Distributed tracing shows you where time goes across service boundaries. Jaeger collects OpenTelemetry spans and lets your team trace a request from API gateway through microservices to database. This guide deploys Jaeger all-in-one for development and a production-ready setup with Elasticsearch for persistence.
Table of Contents
- Development: Jaeger All-in-One
- Production: Docker Compose with Elasticsearch
- Instrumenting a Python Service
- Instrumenting a Node.js Service
- Manual Span Creation
- Jaeger Query API for Automation
- Grafana Integration
- Trace Sampling Configuration
- Trace Retention and Index Lifecycle Management
- Adding Context Propagation Across Queues
- Kubernetes Deployment with Jaeger Operator
- Alerting on Trace Anomalies
- Correlating Traces with Logs
Development: Jaeger All-in-One
# Quick start for development — all components in one container
docker run -d \
--name jaeger \
-e COLLECTOR_OTLP_ENABLED=true \
-p 5775:5775/udp \
-p 6831:6831/udp \
-p 6832:6832/udp \
-p 5778:5778 \
-p 16686:16686 \ # Jaeger UI
-p 14250:14250 \
-p 14268:14268 \
-p 14269:14269 \
-p 4317:4317 \ # OTLP gRPC
-p 4318:4318 \ # OTLP HTTP
--restart unless-stopped \
jaegertracing/all-in-one:1.55
# Open Jaeger UI
open http://localhost:16686
Production: Docker Compose with Elasticsearch
# docker-compose.yml
version: "3.8"
services:
elasticsearch:
image: docker.elastic.co/elasticsearch/elasticsearch:8.11.1
container_name: elasticsearch
environment:
- discovery.type=single-node
- xpack.security.enabled=false
- "ES_JAVA_OPTS=-Xms512m -Xmx512m"
volumes:
- es_data:/usr/share/elasticsearch/data
ulimits:
memlock:
soft: -1
hard: -1
restart: unless-stopped
networks:
- tracing
jaeger-collector:
image: jaegertracing/jaeger-collector:1.55
container_name: jaeger-collector
environment:
- SPAN_STORAGE_TYPE=elasticsearch
- ES_SERVER_URLS=http://elasticsearch:9200
- COLLECTOR_OTLP_ENABLED=true
- LOG_LEVEL=info
ports:
- "4317:4317" # OTLP gRPC
- "4318:4318" # OTLP HTTP
- "14268:14268" # HTTP collector
- "14250:14250" # gRPC collector
depends_on:
- elasticsearch
restart: unless-stopped
networks:
- tracing
jaeger-query:
image: jaegertracing/jaeger-query:1.55
container_name: jaeger-query
environment:
- SPAN_STORAGE_TYPE=elasticsearch
- ES_SERVER_URLS=http://elasticsearch:9200
- LOG_LEVEL=info
ports:
- "16686:16686" # Jaeger UI
- "16687:16687" # Admin port
depends_on:
- elasticsearch
restart: unless-stopped
networks:
- tracing
networks:
tracing:
driver: bridge
volumes:
es_data:
docker compose up -d
# Wait for Elasticsearch to start (~30 seconds)
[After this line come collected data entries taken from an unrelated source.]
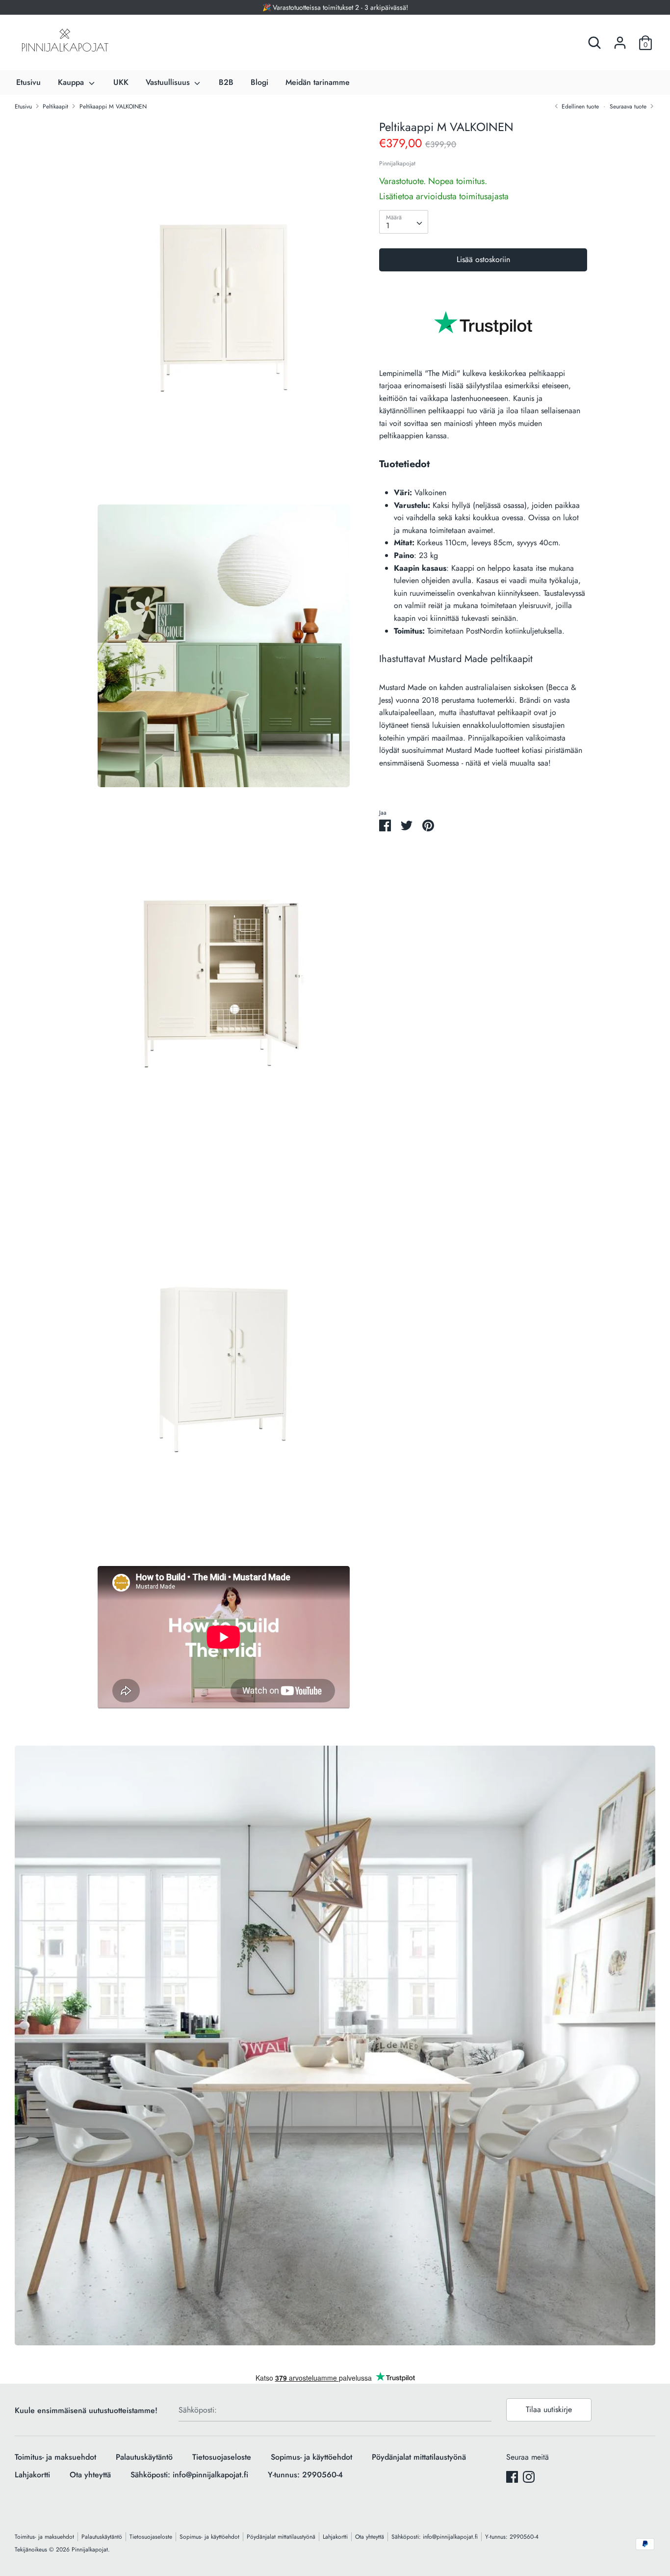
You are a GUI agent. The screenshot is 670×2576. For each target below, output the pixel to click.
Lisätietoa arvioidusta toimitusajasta (444, 196)
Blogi (259, 82)
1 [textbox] (387, 226)
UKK (121, 82)
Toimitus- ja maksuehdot (55, 2457)
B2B (226, 82)
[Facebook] (512, 2476)
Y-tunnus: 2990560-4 (305, 2474)
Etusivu (28, 82)
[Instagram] (529, 2476)
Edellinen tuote (579, 106)
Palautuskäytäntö (144, 2457)
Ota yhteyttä (90, 2474)
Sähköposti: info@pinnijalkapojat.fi (189, 2474)
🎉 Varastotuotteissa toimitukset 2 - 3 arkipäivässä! (335, 7)
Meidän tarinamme (317, 82)
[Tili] (620, 39)
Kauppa (72, 82)
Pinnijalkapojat (397, 163)
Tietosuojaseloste (221, 2457)
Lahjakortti (32, 2474)
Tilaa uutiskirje (549, 2409)
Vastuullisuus (169, 82)
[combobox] (403, 222)
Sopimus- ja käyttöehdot (311, 2457)
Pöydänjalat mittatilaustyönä (419, 2457)
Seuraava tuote (629, 106)
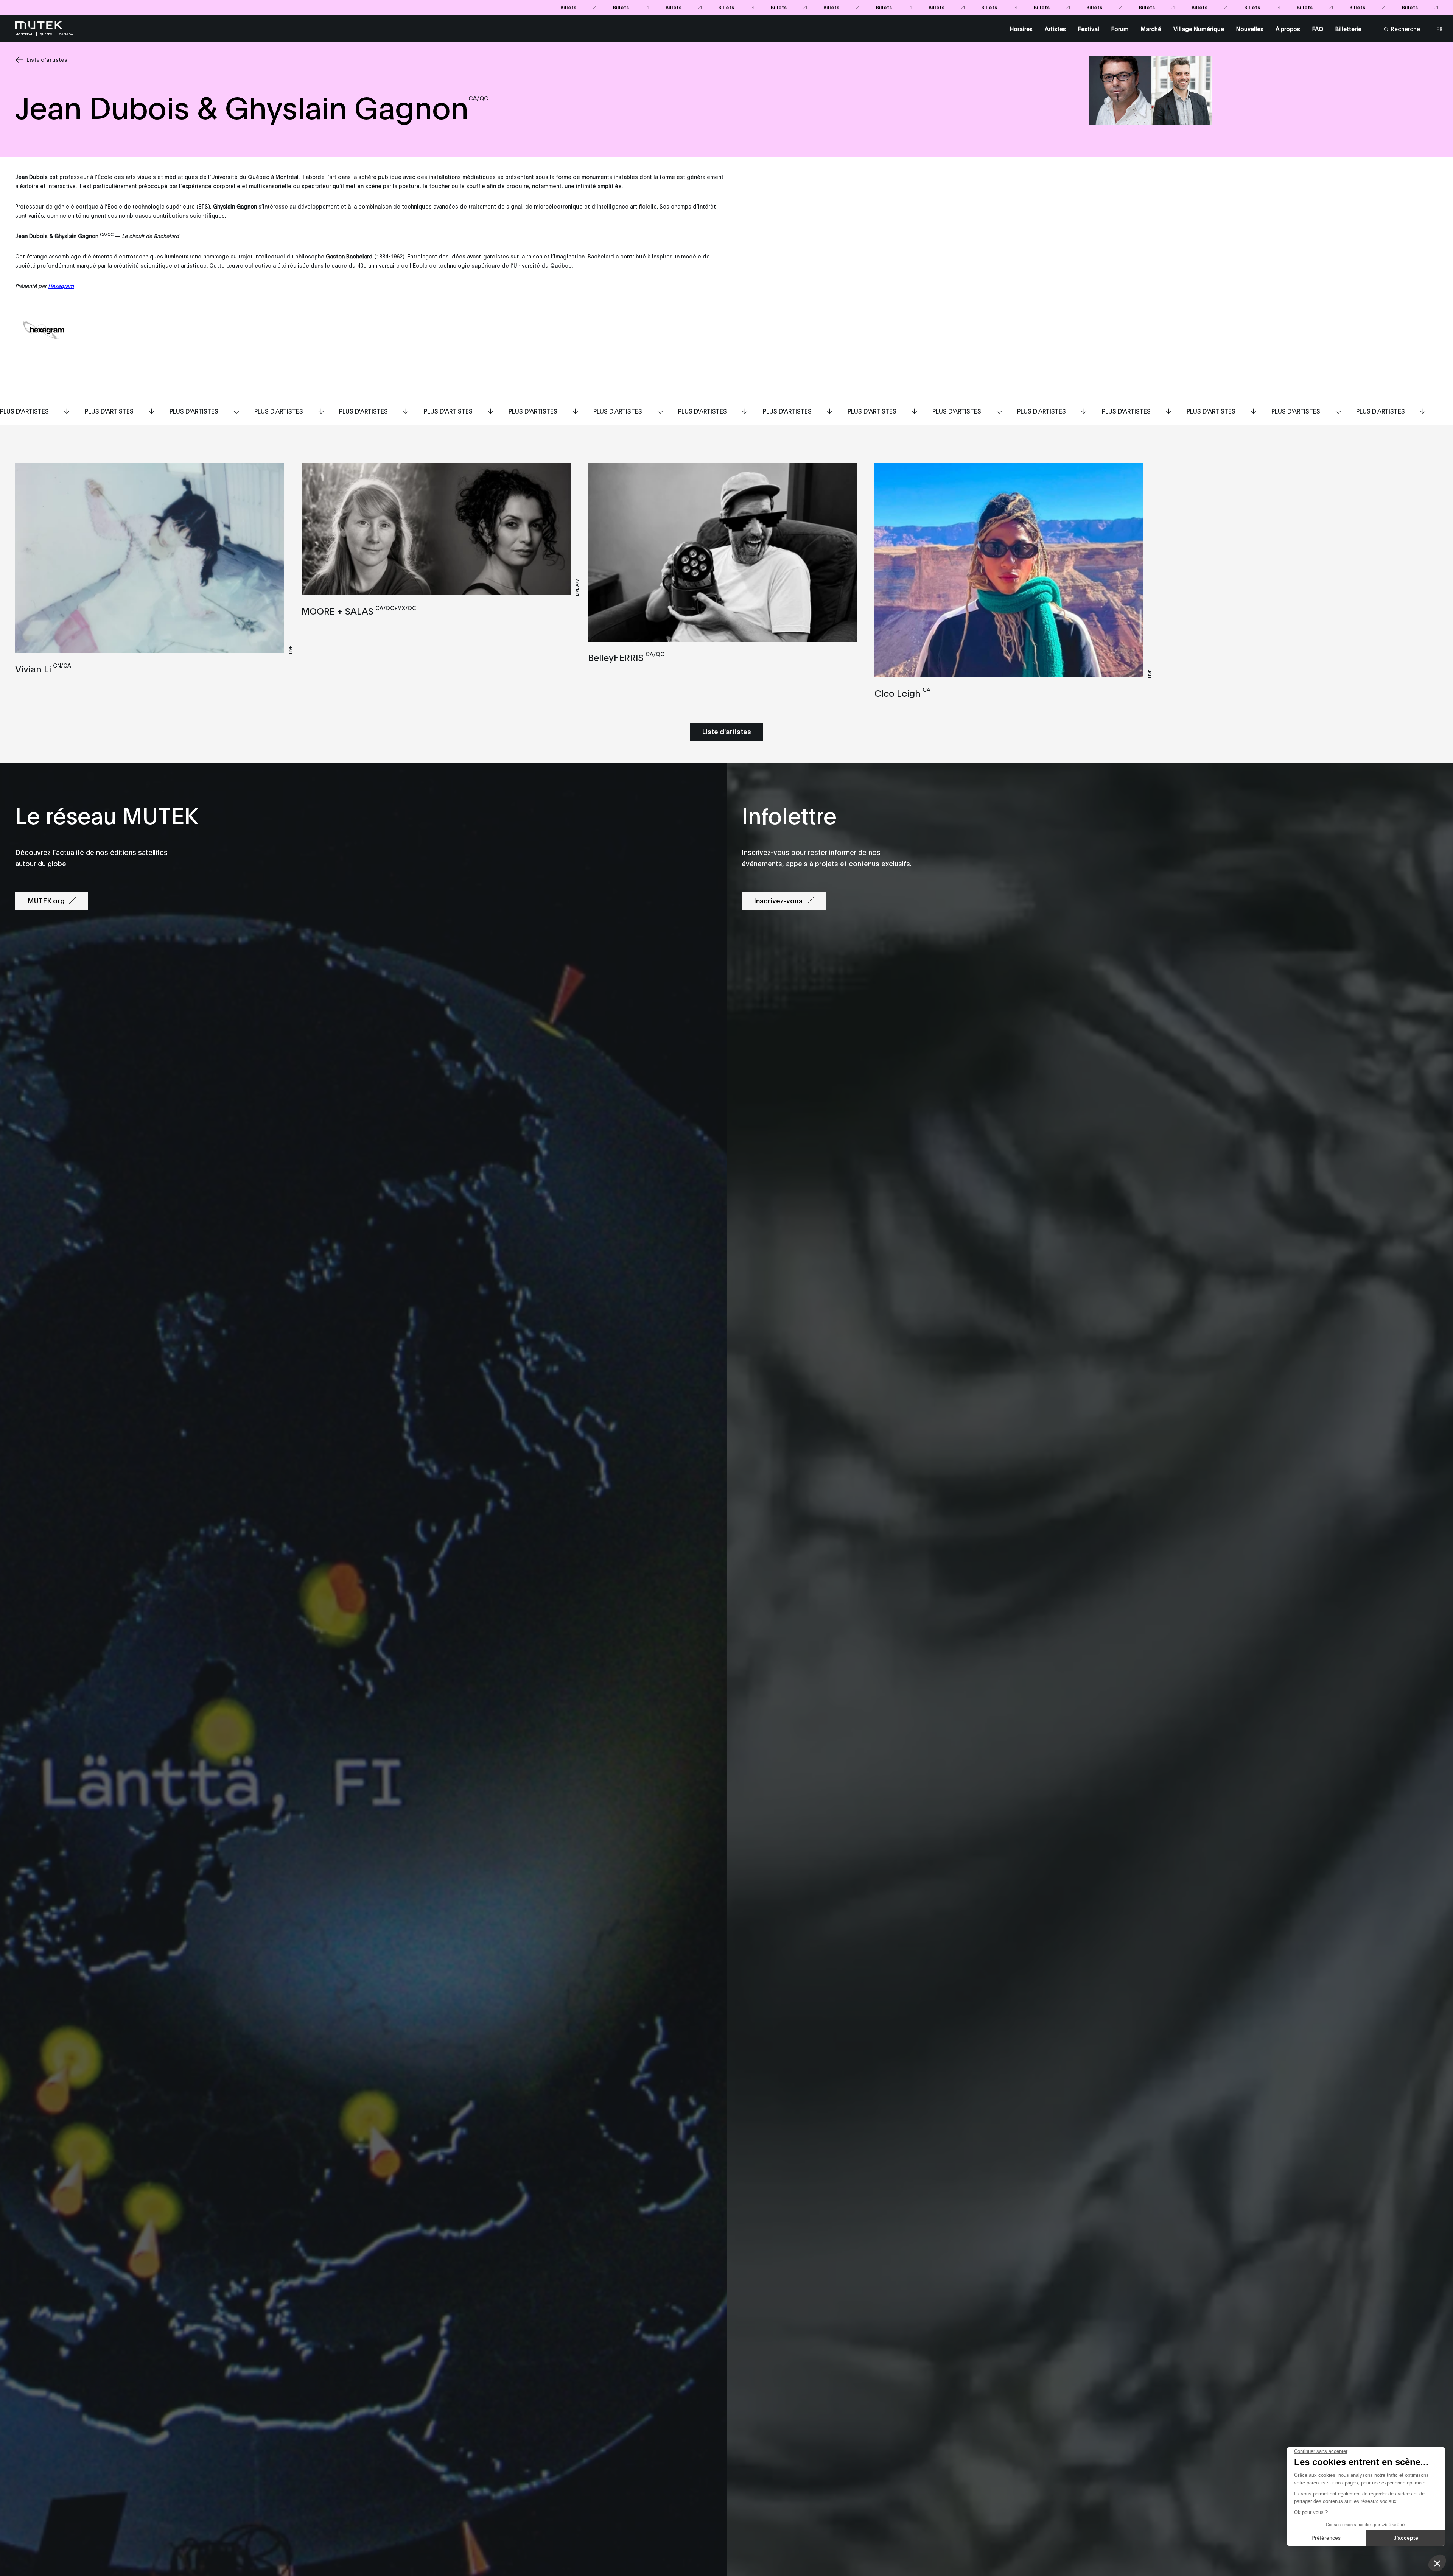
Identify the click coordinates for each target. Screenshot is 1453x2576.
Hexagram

docker compose logs -f jaeger-collector
Instrumenting a Python Service
pip install opentelemetry-api opentelemetry-sdk \
opentelemetry-exporter-otlp-proto-grpc \
opentelemetry-instrumentation-fastapi \
opentelemetry-instrumentation-httpx \
opentelemetry-instrumentation-sqlalchemy
# tracing.py
from opentelemetry import trace
from opentelemetry.sdk.trace import TracerProvider
from opentelemetry.sdk.trace.export import BatchSpanProcessor
from opentelemetry.exporter.otlp.proto.grpc.trace_exporter import OTLPSpanExporter
from opentelemetry.sdk.resources import SERVICE_NAME, Resource
from opentelemetry.instrumentation.fastapi import FastAPIInstrumentor
from opentelemetry.instrumentation.httpx import HTTPXClientInstrumentor
from opentelemetry.instrumentation.sqlalchemy import SQLAlchemyInstrumentor
def configure_tracing(service_name: str, otlp_endpoint: str = "http://jaeger-collector:4317"):
resource = Resource(attributes={
SERVICE_NAME: service_name,
"service.version": "1.0.0",
"deployment.environment": "production",
})
provider = TracerProvider(resource=resource)
otlp_exporter = OTLPSpanExporter(endpoint=otlp_endpoint, insecure=True)
provider.add_span_processor(BatchSpanProcessor(otlp_exporter))
trace.set_tracer_provider(provider)
# Auto-instrument frameworks
FastAPIInstrumentor().instrument()
HTTPXClientInstrumentor().instrument()
return trace.get_tracer(service_name)
# main.py
from fastapi import FastAPI
from tracing import configure_tracing
import httpx
app = FastAPI()
tracer = configure_tracing("order-service")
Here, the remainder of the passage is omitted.